Sutton was heavily criticized for being the first U.S. Captain to pair Woods and Mickelson, but Watson, who captained the winning U.S. Team in 1993, defended his actions, despite the disastrous results.

“Too much is made of all that … ‘This player isn’t sure he wants to play with this player because they’re not the best of friends’,” Watson said. “Grow up, people!”

Of course, the pairings become more relevant in the alternate-shot format because they have to use the same ball and one player is constantly leaving his partner in either a good or bad spot. Steve Stricker, who will be playing in his second Ryder Cup at Celtic Manor and went 4-0 with Woods at last year’s Presidents Cup, says he makes just one request with foursomes.

“It’s difficult if you’re playing with a shorter hitter,” Stricker said. “It’s always nicer if you’re playing with a longer hitter.
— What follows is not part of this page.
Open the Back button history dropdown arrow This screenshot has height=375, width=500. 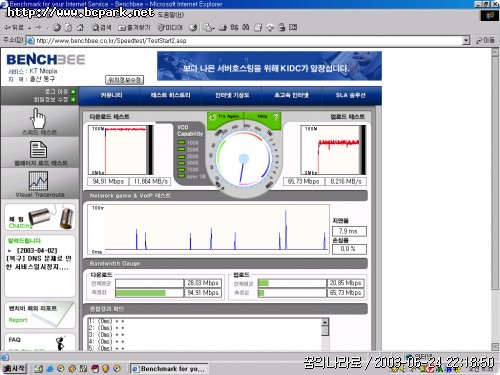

But if you’re playing with a short hitter, you’ve got to hit shots that you haven’t been practicing because you’re a little farther back.”

The last word, as ever in golfing discussions, should perhaps rest with Palmer, who insists that friendship, not strategy, usually makes the difference whenever Samuel Ryder’s Cup is contested. “It’s all about compatibility,” he said. “If you’re all in the same, good frame of mind; that is what matters most.”

This story appears courtesy of the 2010 Official Ryder Cup Guide. Click here to view the online version or click here to purchase your own copy for $5.95. The 2010 Official Ryder Cup Guide is also available at all Barnes and Noble bookstores.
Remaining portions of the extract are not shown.